По временам Павел I оказывался подозрительным трусом, постоянно боялся воображаемых заговоров против него. Его дела были взрывами сиюминутных впечатлений и, к несчастью, почти всегда носили на себе характер жестокости и обиды. Никто не подходил к нему без страха, но и не без примеси полного презрения к деспоту.
Какая разительная противоположность между жизнью окружавших его рабов, забитых страхом перед капризной волей, и жизнью людей, стоявших близ трона Екатерины II! В ее приемах было нечто поражавшее, и вместе с тем каждый приближался к ней без раболепия и боязни. Она внушала к себе уважение, соединенное с любовью и благодарностью. Приветливая, веселая, она забывала о своем достоинстве в частном обществе. Если и забывали о ее внешних отличиях, то каждый питал чувство почтения к ее природному превосходству.
Мой брат, возвратившись в Москву, многим рассказывал о моем пророчестве и тем возбудил всеобщее любопытство, на которое мне нечем было отвечать; я уже сказала, что эта мысль бессознательно волновала мое воображение.
Затем брат получил письмо от нового государя, который просил его немедленно возвратиться в Петербург и принять участие в правительственных делах. Ко мне в Троицкое также был прислан гонец, мой племянник Татищев , с приглашением явиться ко двору.
Впрочем, эта честь была уже не для меня: в моем возрасте, с моими понятиями о придворной жизни и при моем нездоровье было бы странным вновь выступить на сцену.
Я удерживала своего племянника не более трех дней, чтобы дать ему возможность побыть подольше у матери и родственников в Москве. Убедив Татищева как можно скорее возвратиться к своему посту, чтобы не потерять его из-за непредвиденных перемен в новом царствовании, я вручила ему письмо к государю. Поблагодарив того за добрую память, я отказалась немедленно ехать в столицу под предлогом плохого здоровья, но при первой возможности обещала явиться ко двору.

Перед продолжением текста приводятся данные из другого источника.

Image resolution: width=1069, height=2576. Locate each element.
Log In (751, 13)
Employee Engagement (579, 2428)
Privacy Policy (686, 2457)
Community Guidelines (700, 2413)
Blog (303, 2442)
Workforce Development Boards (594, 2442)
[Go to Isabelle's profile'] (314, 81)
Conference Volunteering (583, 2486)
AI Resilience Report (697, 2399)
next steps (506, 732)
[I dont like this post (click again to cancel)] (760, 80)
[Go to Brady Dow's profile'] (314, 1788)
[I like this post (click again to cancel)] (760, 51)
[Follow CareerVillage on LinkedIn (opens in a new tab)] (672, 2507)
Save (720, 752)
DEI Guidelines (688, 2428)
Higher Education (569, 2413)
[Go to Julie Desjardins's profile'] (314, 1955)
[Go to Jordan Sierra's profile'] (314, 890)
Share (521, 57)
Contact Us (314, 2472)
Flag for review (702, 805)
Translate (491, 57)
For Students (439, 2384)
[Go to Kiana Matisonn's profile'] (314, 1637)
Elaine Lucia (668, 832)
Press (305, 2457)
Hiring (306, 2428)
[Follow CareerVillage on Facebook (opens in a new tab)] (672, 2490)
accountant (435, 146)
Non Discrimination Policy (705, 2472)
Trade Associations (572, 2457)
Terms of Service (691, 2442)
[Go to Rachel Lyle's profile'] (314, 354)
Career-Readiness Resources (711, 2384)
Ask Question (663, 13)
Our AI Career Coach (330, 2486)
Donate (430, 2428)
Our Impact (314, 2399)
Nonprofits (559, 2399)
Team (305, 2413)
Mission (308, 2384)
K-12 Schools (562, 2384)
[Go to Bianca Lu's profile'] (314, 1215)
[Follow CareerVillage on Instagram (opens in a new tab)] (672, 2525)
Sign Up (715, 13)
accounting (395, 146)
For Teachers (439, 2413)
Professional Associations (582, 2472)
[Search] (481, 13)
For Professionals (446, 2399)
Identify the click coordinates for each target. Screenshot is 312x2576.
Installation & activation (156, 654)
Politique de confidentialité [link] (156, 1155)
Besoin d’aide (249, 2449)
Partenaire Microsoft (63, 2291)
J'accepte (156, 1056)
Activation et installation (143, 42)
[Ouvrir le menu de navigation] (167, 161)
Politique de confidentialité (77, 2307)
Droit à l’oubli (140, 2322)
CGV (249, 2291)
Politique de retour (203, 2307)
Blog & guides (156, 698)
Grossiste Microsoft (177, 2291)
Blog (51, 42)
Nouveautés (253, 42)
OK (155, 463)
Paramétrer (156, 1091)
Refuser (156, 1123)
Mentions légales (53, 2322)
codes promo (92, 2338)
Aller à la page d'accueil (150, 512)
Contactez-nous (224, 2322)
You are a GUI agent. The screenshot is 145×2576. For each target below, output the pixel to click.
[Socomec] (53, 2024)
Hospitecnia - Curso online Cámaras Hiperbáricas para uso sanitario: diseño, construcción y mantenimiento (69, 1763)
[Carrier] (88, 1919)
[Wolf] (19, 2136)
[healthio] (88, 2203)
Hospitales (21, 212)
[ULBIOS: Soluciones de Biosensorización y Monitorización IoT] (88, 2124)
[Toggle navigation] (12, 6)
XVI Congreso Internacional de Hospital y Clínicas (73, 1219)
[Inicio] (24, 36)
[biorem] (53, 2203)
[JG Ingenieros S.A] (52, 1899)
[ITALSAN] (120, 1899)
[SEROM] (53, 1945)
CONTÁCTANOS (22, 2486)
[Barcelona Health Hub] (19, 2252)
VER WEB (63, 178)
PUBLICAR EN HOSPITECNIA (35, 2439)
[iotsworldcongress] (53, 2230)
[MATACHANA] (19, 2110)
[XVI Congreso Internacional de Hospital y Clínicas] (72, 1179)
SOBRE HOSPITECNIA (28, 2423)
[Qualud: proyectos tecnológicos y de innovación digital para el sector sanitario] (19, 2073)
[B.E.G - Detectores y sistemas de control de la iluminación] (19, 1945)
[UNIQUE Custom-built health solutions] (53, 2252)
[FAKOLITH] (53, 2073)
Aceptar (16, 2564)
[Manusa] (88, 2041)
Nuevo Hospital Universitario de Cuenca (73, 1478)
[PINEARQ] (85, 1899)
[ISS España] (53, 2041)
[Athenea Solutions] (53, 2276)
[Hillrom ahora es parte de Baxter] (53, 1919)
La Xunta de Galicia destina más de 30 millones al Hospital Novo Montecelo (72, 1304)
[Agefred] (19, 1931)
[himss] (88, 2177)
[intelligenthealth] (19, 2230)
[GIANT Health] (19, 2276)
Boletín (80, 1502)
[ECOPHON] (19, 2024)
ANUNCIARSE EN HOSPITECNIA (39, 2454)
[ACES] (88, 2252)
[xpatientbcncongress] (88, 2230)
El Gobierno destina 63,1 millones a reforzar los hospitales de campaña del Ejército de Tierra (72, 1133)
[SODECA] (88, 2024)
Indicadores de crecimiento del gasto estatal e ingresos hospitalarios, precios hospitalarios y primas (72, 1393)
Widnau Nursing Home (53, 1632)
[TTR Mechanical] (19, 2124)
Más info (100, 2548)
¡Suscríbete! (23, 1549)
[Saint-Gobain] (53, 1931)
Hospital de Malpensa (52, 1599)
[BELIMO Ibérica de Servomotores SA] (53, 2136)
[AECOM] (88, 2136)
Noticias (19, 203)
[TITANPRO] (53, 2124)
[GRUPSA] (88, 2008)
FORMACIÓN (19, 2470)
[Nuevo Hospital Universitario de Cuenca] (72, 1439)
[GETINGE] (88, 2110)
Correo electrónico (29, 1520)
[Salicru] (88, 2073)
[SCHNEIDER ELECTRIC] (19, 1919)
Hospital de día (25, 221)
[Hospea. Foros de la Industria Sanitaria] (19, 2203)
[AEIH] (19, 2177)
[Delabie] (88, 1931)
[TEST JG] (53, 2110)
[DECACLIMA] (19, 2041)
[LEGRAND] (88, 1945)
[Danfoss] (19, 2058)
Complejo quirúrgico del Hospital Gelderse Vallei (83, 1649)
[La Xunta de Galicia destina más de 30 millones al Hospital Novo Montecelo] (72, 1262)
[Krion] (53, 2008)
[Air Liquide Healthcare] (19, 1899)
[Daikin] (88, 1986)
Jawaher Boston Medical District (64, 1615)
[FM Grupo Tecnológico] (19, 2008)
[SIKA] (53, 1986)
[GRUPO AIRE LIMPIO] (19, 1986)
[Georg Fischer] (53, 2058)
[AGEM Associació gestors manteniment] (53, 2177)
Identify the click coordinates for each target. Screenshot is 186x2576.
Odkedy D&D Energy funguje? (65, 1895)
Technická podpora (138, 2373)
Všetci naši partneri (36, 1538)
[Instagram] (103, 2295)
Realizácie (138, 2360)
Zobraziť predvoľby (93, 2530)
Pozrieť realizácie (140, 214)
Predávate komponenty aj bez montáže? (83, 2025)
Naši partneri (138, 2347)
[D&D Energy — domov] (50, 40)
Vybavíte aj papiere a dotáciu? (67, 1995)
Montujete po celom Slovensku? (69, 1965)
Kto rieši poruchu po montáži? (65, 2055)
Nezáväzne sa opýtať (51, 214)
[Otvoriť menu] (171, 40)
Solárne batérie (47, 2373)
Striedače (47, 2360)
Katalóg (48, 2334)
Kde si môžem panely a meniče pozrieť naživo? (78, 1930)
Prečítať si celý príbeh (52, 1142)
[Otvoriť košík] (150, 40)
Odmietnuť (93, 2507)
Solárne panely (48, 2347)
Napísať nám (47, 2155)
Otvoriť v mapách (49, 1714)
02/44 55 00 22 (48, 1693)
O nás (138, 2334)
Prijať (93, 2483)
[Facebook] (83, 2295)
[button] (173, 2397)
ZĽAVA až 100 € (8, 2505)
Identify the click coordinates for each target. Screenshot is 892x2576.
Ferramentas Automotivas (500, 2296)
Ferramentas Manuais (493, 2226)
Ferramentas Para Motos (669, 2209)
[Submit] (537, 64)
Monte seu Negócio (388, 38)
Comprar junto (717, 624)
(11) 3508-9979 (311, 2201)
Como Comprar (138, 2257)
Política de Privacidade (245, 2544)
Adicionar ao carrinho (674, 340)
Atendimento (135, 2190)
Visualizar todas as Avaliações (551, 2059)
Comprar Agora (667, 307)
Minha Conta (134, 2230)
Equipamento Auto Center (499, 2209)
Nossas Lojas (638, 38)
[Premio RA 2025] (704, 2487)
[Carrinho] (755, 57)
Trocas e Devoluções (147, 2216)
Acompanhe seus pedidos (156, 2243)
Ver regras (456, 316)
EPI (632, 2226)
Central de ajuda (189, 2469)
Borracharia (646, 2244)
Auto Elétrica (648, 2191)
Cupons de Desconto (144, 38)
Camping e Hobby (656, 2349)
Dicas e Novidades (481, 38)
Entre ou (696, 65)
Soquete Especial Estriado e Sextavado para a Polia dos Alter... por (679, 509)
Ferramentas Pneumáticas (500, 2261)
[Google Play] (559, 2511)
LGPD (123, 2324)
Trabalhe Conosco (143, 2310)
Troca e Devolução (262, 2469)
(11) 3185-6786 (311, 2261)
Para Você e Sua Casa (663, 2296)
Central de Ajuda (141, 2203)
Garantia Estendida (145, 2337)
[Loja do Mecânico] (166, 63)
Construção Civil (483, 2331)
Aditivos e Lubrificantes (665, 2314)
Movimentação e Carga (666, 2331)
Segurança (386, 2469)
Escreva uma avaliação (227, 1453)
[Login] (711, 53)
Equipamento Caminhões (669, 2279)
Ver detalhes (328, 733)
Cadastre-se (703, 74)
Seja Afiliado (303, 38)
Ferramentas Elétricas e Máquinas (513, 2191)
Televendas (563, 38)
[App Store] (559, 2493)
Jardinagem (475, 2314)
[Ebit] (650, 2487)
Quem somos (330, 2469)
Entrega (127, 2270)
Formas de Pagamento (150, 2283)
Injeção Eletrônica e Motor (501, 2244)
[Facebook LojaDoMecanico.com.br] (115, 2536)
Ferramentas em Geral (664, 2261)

С этой целью в конце апреля я оставила Троицкое и по дороге навестила своего брата, прежде чем отправилась в Петербург. Здесь мы условились, что он выедет неделей раньше: я хотела, во-первых, собраться с силами для предстоящего путешествия; а во-вторых, избежать остановок на почтовых станциях из-за нехватки лошадей.
В мае я прибыла в Петербург. Если мне было приятно видеть государя, которого я давно привыкла любить, то еще приятнее было встретить его красавицу-жену: ее ум, образованность, скромность и необычайная симпатичность, признак дружелюбной природы, соединялись с тактом и благоразумием не по ее летам. Она пленяла всех своими прекрасными манерами и по-русски говорила уже правильно, без малейшего иностранного акцента. Но, к сожалению, я заметила, что Александра окружали молодые люди, готовые осмеивать стариков, которых император уже начал избегать вследствие известной застенчивости, может быть, происходившей от его глухоты.
Четыре года павловского царствования, поучительные для его детей одной солдатчиной, были потеряны для их истинного образования. Покойный государь обращал их внимание исключительно на гвардейские парады и военную форму. Я полагала, что теперешний добродушный император, руководимый чувством справедливости и уважения к человеческому достоинству, уже воспитанного в нем, не без упрека и сожаления смотрит на упадок России под рукой его отца.
Я оставила Петербург в конце июля, поехав в Белоруссию, чтобы приготовиться к коронации, запастись платьем и экипажами, совсем забытыми за последние семь лет.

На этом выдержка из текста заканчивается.